◆ **SOURCE RECORDS**:
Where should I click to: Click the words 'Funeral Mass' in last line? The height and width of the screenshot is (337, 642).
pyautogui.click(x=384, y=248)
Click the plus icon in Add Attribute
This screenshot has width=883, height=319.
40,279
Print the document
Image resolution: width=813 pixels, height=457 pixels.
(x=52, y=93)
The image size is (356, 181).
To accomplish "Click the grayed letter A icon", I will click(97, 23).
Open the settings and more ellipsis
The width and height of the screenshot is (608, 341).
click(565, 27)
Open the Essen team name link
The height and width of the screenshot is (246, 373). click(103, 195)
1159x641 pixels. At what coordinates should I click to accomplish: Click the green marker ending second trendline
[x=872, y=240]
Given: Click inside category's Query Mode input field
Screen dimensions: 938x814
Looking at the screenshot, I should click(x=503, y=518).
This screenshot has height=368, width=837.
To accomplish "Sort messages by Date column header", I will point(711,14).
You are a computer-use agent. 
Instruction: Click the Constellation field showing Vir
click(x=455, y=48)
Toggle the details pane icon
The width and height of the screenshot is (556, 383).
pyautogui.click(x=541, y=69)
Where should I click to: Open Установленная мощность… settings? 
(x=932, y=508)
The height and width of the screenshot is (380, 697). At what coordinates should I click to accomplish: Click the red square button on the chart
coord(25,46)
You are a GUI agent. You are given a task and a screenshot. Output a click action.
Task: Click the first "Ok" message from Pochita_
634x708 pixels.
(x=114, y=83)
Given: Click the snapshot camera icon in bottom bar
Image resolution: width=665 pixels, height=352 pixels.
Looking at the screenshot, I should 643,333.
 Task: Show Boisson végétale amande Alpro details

◆ **TASK REQUIREMENTS**: Search the material for the word "agent" and copy every matching line.

◆ **OUTPUT FOR THIS EXERCISE**:
You are a computer-use agent. 
You are a GUI agent. You are given a task and a screenshot. Output a click action.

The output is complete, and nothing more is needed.